Known as “the father of the birth control pill” – an odd phrase, when you think of it – Stanford University professor Carl Djerassi was a genius in many areas of chemistry, authoring or coauthoring more than 1200 scientific papers. After he turned sixty, he turned to writing novels and plays, with great success. (I remember a number of my colleagues in the English department at Stanford being, well, a tad bit jealous.)

He was famously immodest – without, somehow, being arrogant. He mentored generations of scientists and, as a philanthropist, supported artists for decades.

I met professor Djerassi through my Stanford advisor, the wonderful Diane Middlebrook, his wife. Diane once told me that one of Djerassi’s great qualities was that he did not react to – perhaps did not even *notice* – her moods, and hence wasn’t adversely affected by them – so she never had to feel guilty *having* them. (I knew where she was coming from.)

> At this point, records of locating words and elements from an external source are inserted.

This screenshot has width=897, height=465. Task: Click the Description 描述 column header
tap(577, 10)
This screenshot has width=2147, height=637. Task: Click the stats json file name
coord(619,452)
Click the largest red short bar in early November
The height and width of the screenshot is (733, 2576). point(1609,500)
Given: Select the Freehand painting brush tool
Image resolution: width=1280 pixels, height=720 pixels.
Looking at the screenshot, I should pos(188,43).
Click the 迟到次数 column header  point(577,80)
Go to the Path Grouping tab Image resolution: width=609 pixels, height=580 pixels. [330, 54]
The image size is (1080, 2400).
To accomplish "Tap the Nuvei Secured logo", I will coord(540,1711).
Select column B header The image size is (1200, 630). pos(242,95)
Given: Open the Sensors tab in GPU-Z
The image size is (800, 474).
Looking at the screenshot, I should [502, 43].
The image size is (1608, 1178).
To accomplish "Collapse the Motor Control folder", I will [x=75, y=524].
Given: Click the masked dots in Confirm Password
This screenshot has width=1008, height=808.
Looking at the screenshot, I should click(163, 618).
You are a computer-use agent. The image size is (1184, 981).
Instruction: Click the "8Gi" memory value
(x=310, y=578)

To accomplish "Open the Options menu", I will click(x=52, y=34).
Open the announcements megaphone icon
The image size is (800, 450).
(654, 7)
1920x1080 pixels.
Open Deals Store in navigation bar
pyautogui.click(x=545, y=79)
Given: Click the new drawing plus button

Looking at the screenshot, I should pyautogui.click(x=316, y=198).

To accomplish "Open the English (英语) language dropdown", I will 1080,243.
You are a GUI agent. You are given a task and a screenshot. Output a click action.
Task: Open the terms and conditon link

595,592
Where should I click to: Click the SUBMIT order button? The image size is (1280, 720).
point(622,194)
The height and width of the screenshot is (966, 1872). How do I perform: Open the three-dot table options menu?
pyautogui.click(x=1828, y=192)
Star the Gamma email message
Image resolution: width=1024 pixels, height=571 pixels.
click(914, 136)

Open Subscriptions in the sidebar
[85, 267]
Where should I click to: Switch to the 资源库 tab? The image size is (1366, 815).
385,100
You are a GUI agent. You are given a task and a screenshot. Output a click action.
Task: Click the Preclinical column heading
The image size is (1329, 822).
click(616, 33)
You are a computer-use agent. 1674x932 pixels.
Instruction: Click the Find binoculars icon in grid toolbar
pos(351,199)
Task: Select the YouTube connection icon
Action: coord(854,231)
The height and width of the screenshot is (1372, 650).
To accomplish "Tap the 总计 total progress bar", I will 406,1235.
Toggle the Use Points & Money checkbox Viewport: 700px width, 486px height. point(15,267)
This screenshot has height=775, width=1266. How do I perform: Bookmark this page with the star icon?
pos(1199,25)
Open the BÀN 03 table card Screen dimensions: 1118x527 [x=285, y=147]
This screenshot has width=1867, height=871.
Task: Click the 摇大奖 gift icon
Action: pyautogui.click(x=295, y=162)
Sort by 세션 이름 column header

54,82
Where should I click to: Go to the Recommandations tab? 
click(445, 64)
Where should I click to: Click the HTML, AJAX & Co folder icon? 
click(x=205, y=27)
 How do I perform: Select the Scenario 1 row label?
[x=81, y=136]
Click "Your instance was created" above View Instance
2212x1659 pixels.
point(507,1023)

Their home – an entire floor (the 14th?) of a Russian Hill apartment building in San Francisco – was filled with modern art by likes of Paul Klee and Alexander Calder. Once, when the couple was in London, Diane invited me to stay there for a week. I was so afraid I’d bump into a million-dollar painting or mobile, I stayed in the kitchen and bedroom my first couple of days there. Diane had a desk that looked out onto Alcatraz. That’s where she wrote her biographies of Anne Sexton, Billy Tipton, and “the marriage” of Ted Hughes and Sylvia Plath. (I was very honoured indeed to be asked by Diane to copy-edit the first draft of the Tipton bio, Suits Me: The Double Life of Billy Tipton.)

Diane passed away eight years ago. I honestly can’t believe it has been that long. Her wisdom and sweet courtesy were legendary. I am grateful to professor Djerassi for being a great husband to her, and grateful, too, for the gifts – his inventions,  his research – that have improved the lives of millions and millions of people the world over.

Thank you both.

(The photograph above, appearing in the Stanford Report’s nicely composed obituary, was taken in Diane and Djerassi’s huge library. By delightful luck, right above the great chemist’s right elbow is a copy of my first book.)